The not-so-dirty secret about web browsers is that browser extensions can be a major security weakness. We last wrote about this issue with malicious extensions in December. But the problem with extensions deserves further treatment, especially as they can combine some very clever supply chain and obfuscation methods to make these kinds of attacks harder to detect and defend.
These extensions are powerful tools: they have the same ability as your user account to obtain read/write access to any data in any browsing session you bring up, which makes exploiting them a big issue. Many extensions don’t require any special permissions to run on your computer or phone.
Some of us just install extensions in the heat of the moment — we come across a web page that requests “for better viewing, install this extension.” That isn’t generally a good idea — instead of clicking on the install link, take a moment to think about what you're doing and see if you can get by without the extension.

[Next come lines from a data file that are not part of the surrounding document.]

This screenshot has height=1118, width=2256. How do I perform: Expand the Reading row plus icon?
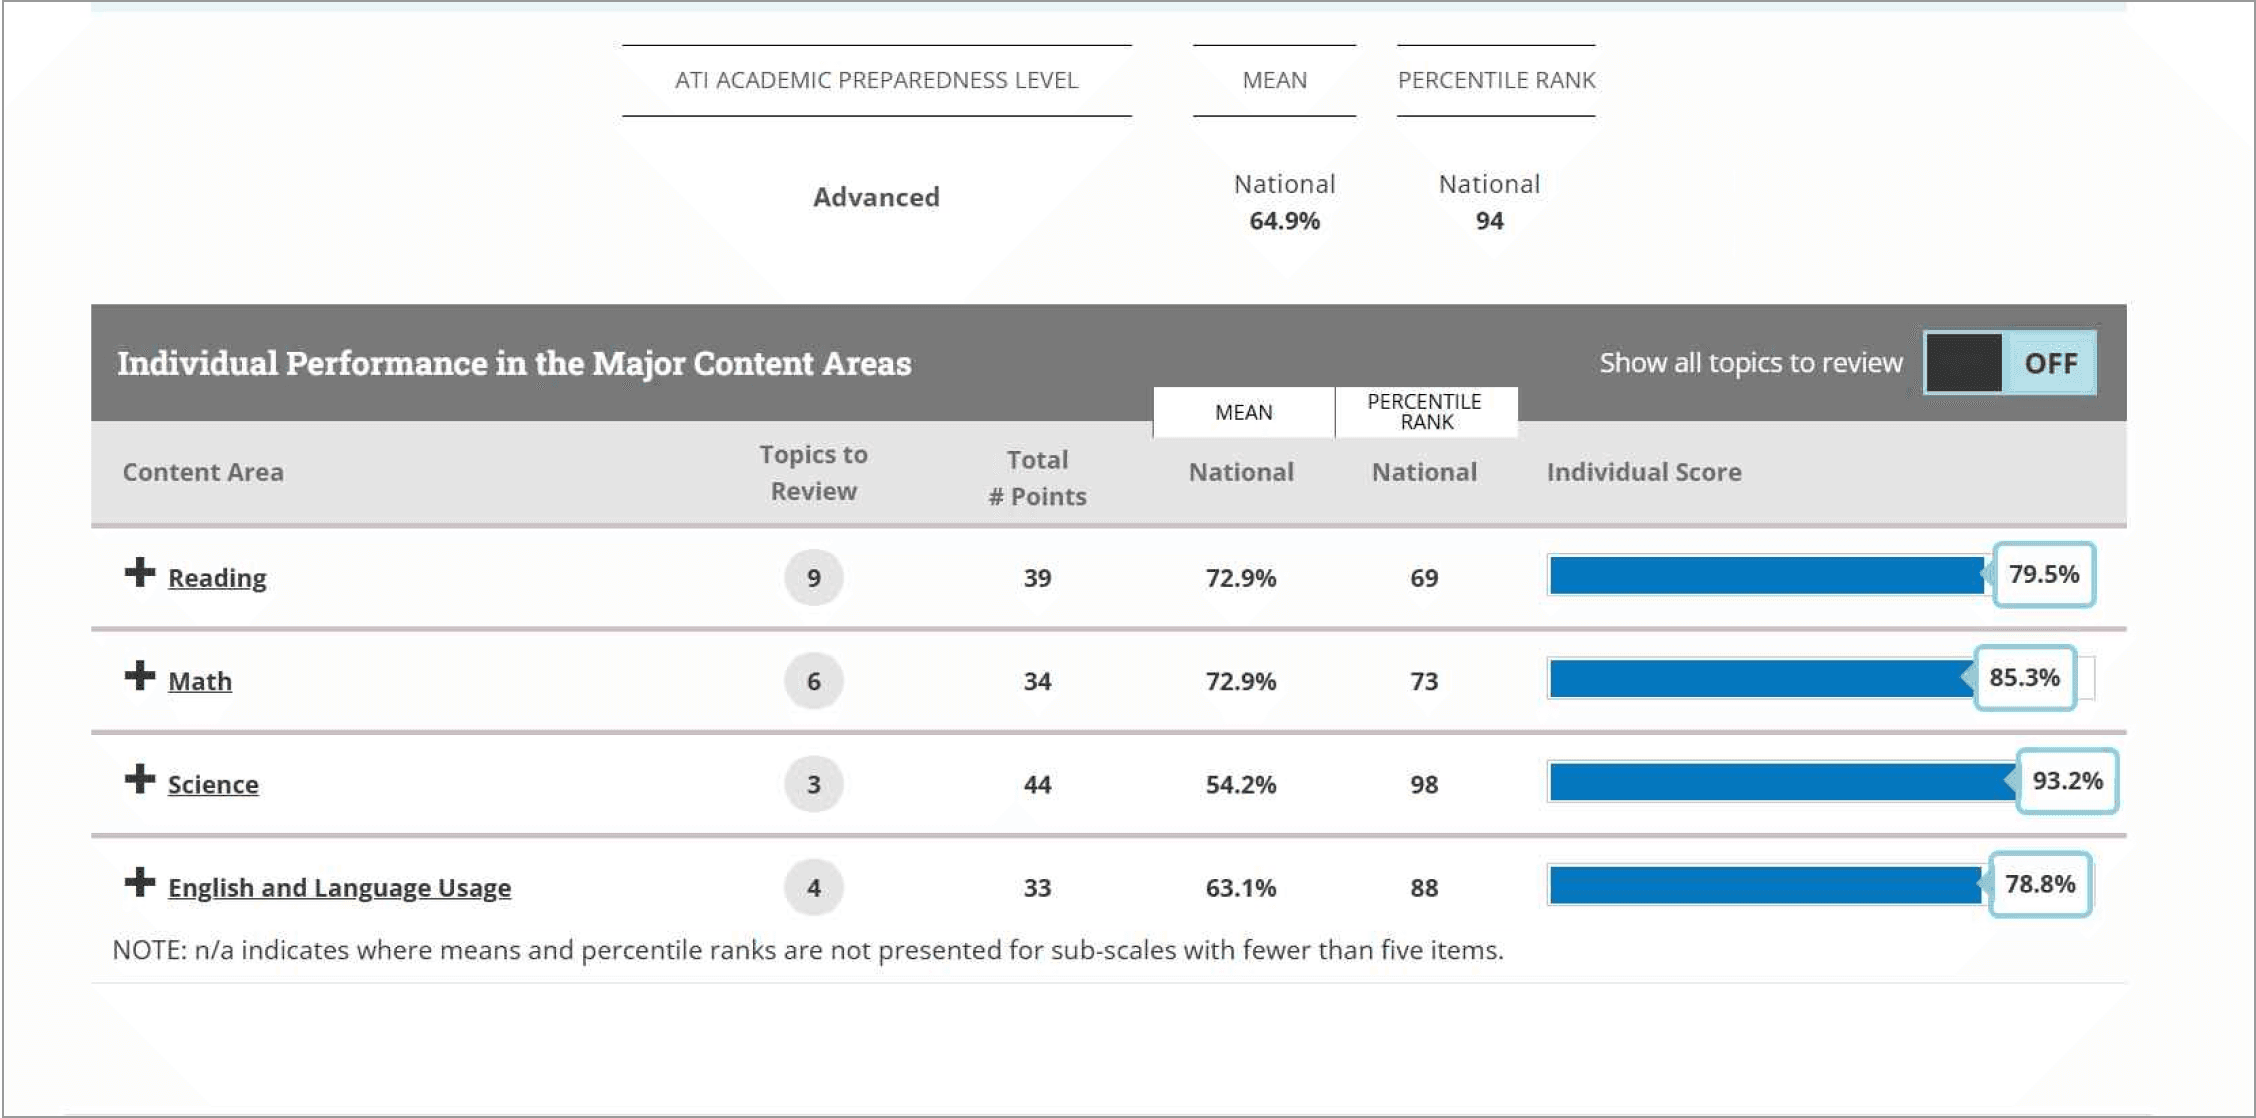140,573
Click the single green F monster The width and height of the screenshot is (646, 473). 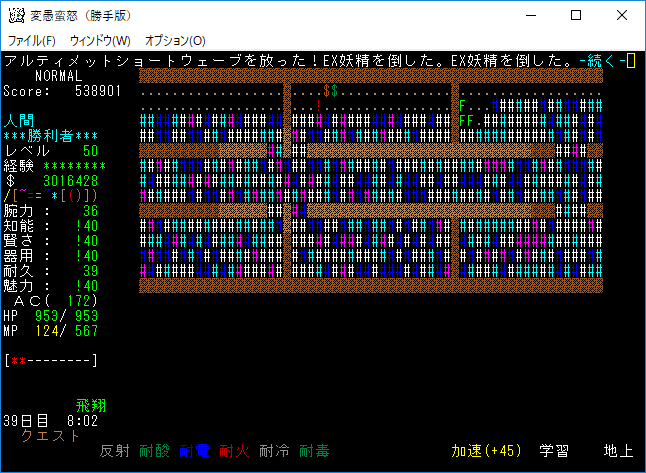[462, 105]
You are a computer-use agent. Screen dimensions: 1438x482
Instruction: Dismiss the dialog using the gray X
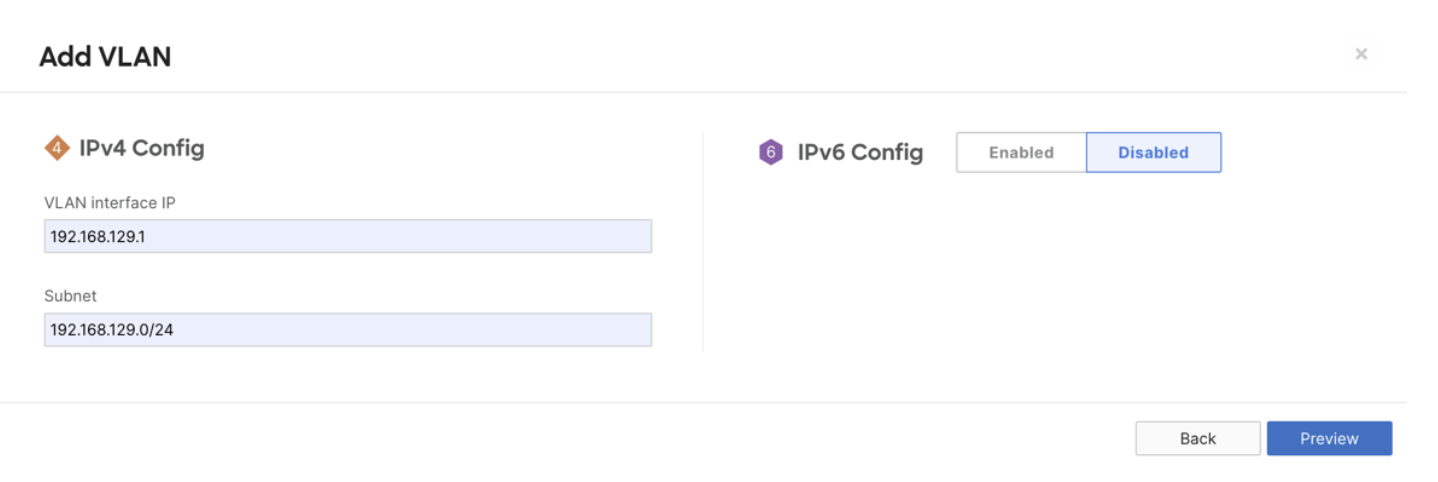1361,54
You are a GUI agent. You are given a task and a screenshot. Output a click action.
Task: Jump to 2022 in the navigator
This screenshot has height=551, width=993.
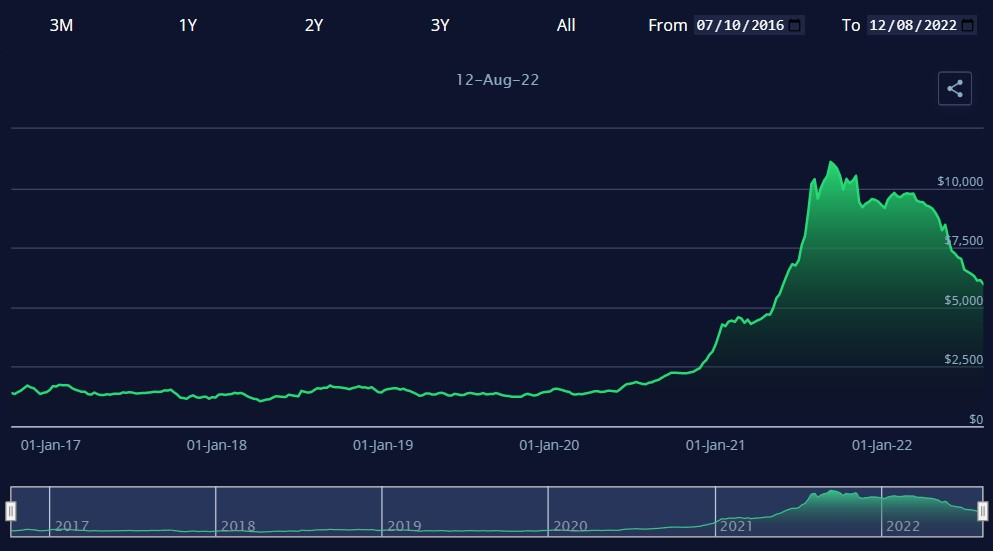(x=902, y=525)
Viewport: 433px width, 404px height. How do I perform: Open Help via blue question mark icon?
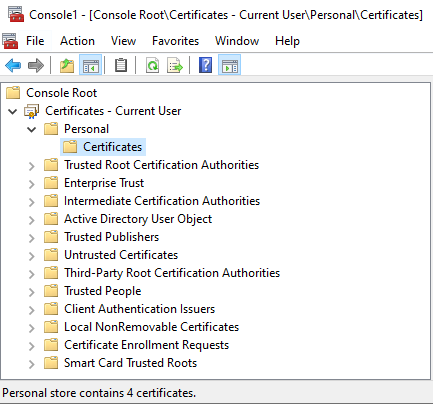click(205, 65)

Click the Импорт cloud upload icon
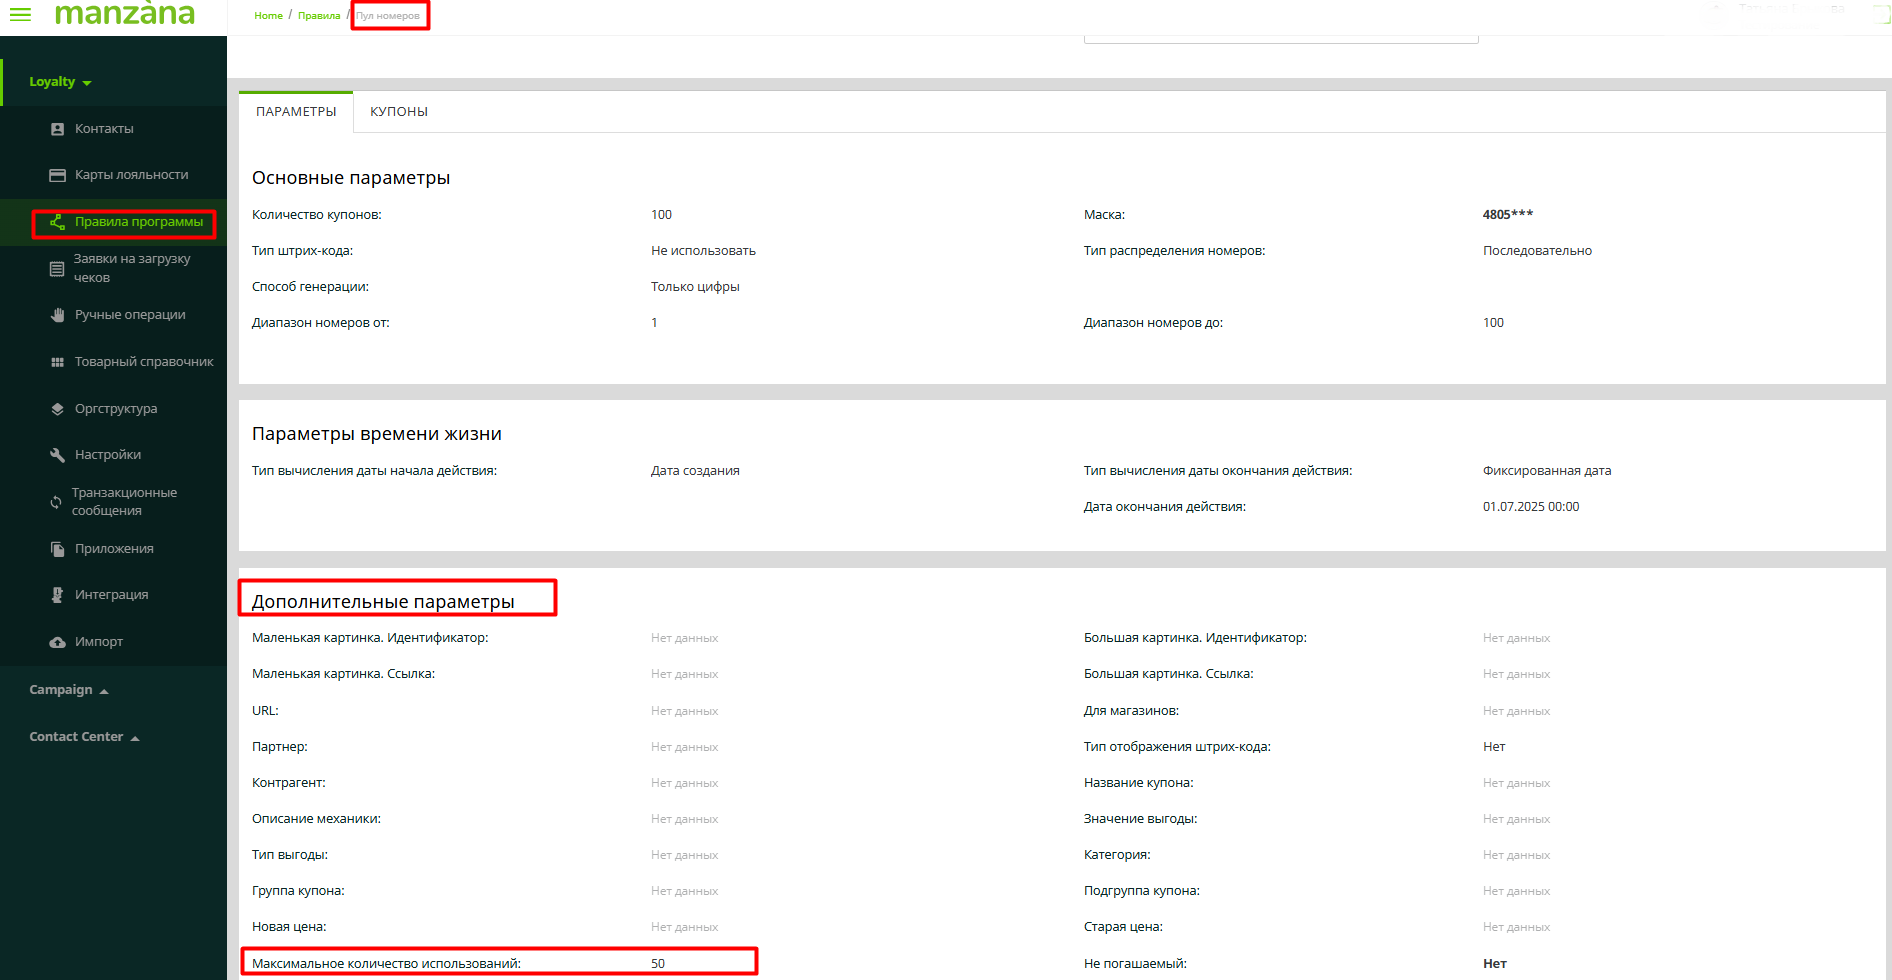point(57,642)
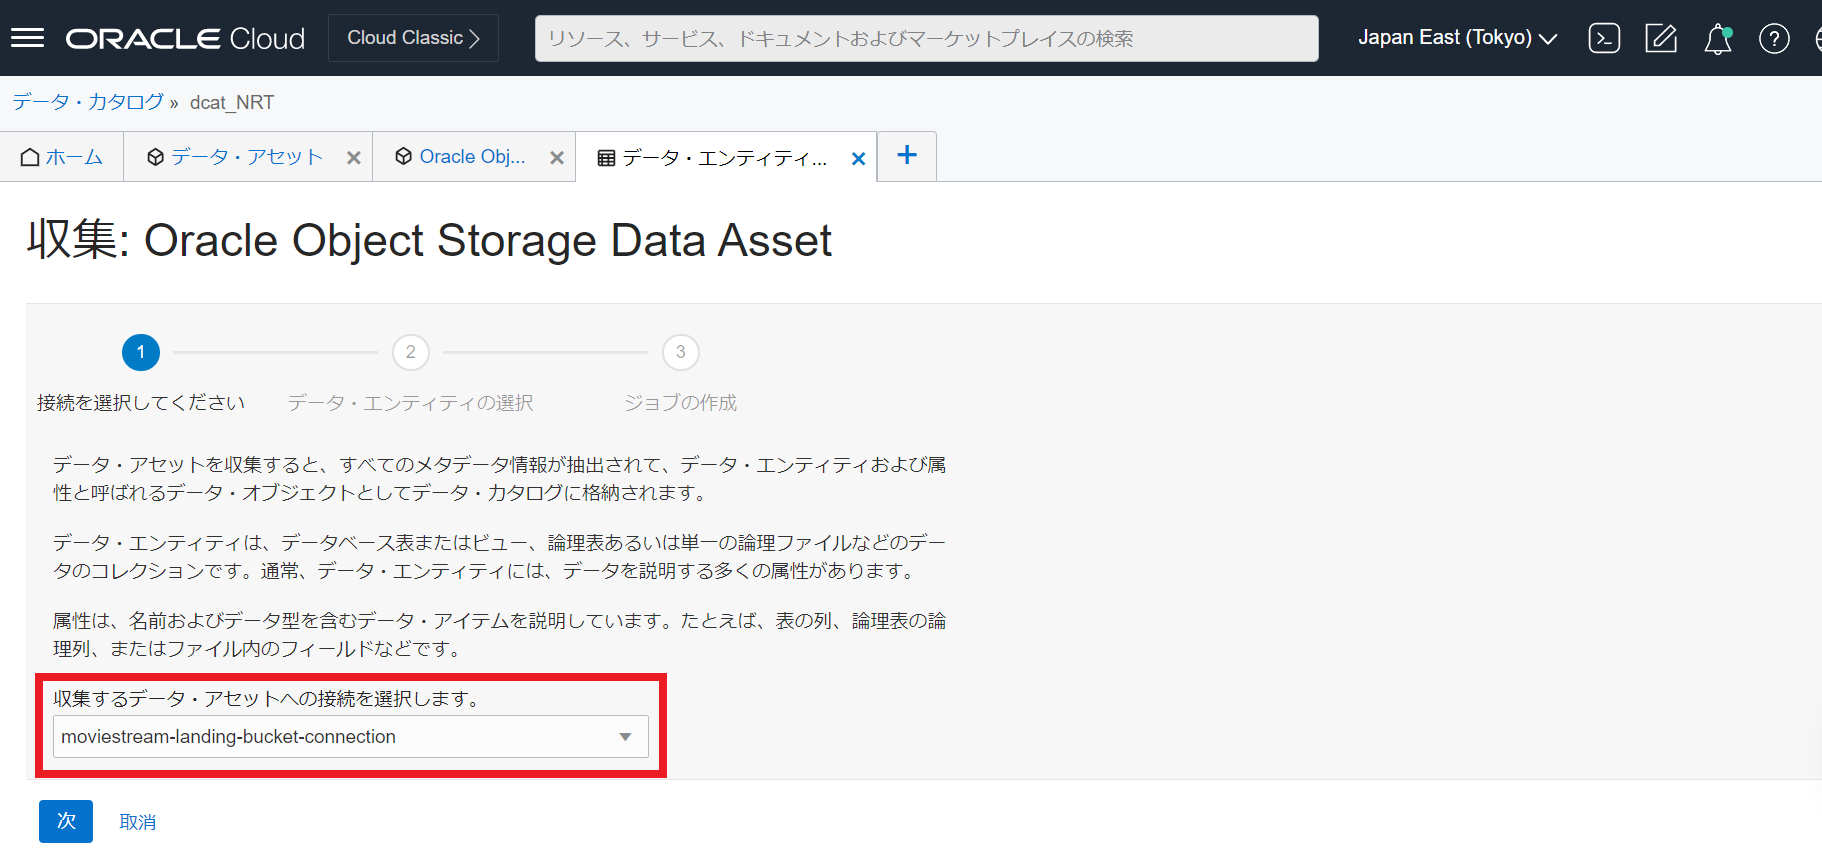Click the Cloud Classic button
This screenshot has height=868, width=1822.
pos(413,38)
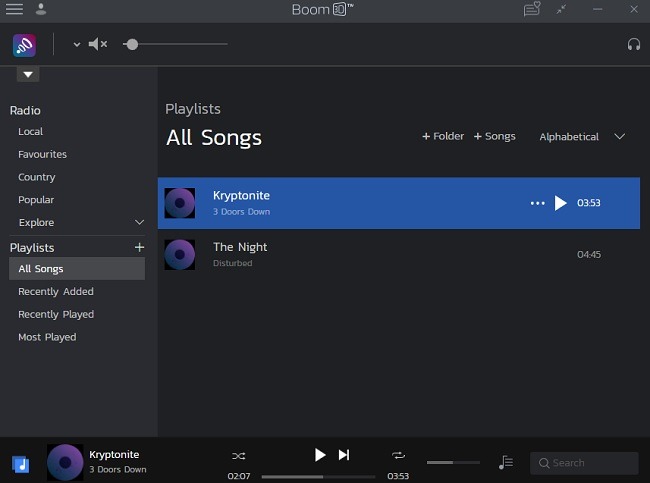Click the song progress seek bar

318,476
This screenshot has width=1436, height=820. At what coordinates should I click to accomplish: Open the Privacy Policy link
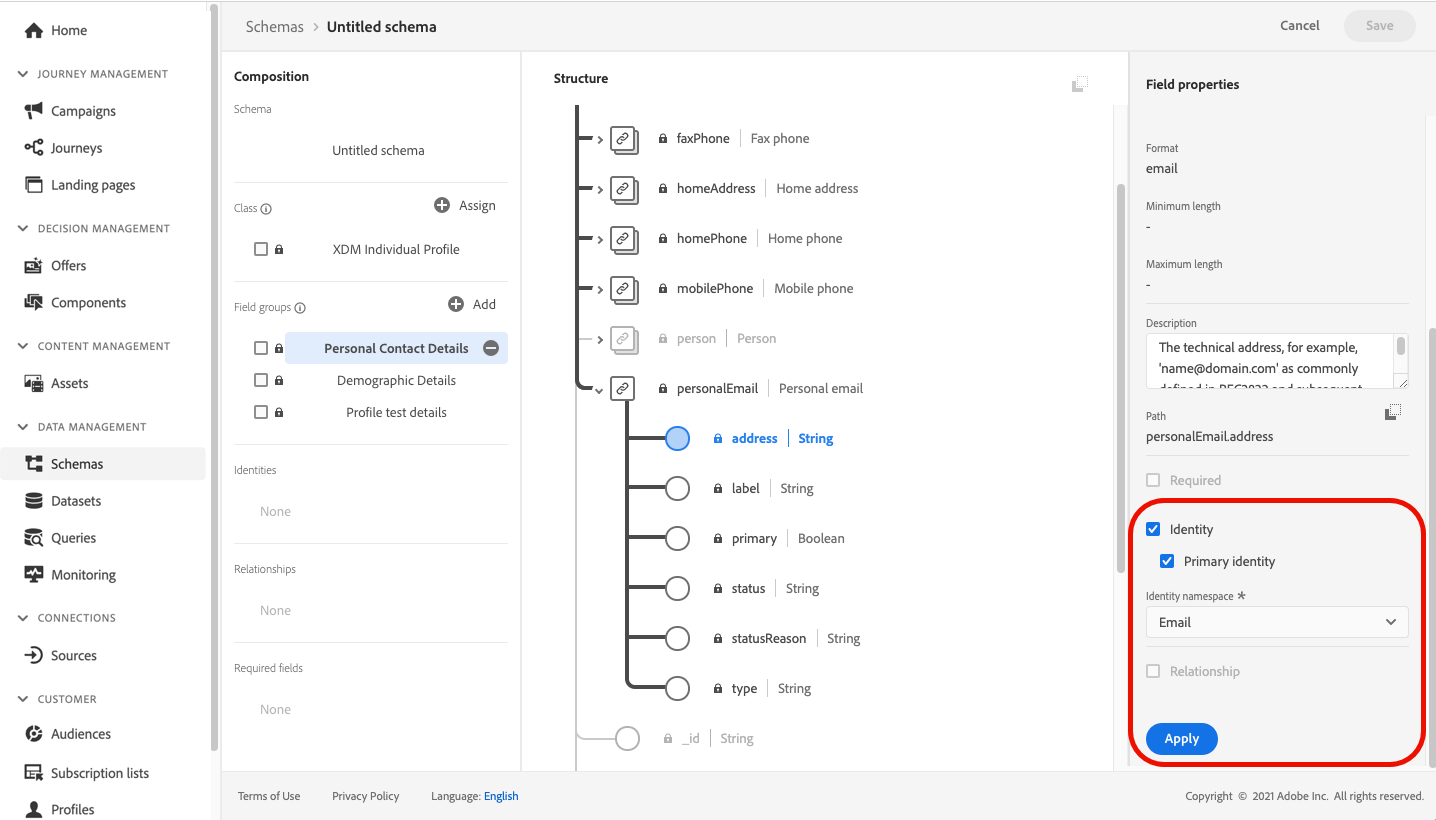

How can browser extensions be exploited?
The supply chain issue is a big one. While the SolarWinds supply chain has recently gotten a lot of attention (including from President Biden), there are other ways to infiltrate apps.
This month, security researcher Brian Krebs wrote about outdated browser extensions that have been compromised by cybercriminals. They utilize unused or abandoned extensions as malware spreaders by installing special backdoors in the extensions’ code. These criminals purchase the rights to the extensions or negotiate with the legitimate developer to add their own code to them. In his post, Krebs describes the economics behind one common extension that is used by developers to test their apps and shows that there are many popular extensions which haven’t been updated in years.
Avast’s own Threat Labs published research last December that goes into further detail about the mechanics of the obfuscation employed by evil extensions. They tracked an extension called CacheFlow which piggybacks on top of Google Analytics traffic to hide its network operations in this stream. It also has the benefit of providing detailed usage analytics information to the attackers, too.
Google has long recognized this threat vector, and several years ago, it began to limit the way extensions get installed by users. This “inline installation” (in other words, getting your browser from anyone’s website) has been blocked since 2018. The only legitimate way to obtain extensions is from the Chrome Web Store. On their storefront, Google automatically monitors the extensions, and will send the latest updates automatically, or eliminate the extension when researchers find out it has been compromised.
Ensure the safety of your extensions
Another way to fight back is by using Avast Secure Browser. It is based on the Chrome code and is available for Windows, Mac, Android and iOS devices. It comes with a special extensions guard setting which blocks new extensions from being installed.
You can check and see what extensions you're currently using by clicking on the three-dot column on the top right corner of your browser, selecting 'More Tools' and then 'Extensions'. You’ll need to turn on Developer Mode and see which ones you have installed and also examine the details about each one’s provenance. Then, you can decide whether you should restrict the extension to a specific website or eliminate any of them that you don’t immediately recognize.
Additionally, going forward, you “should be extremely cautious about installing extensions — sticking mainly to those that are actively supported,” as Krebs wrote in his aforementioned post. “And, do not agree to update an extension if it suddenly requests more permissions than a previous version. This should be a giant red flag.”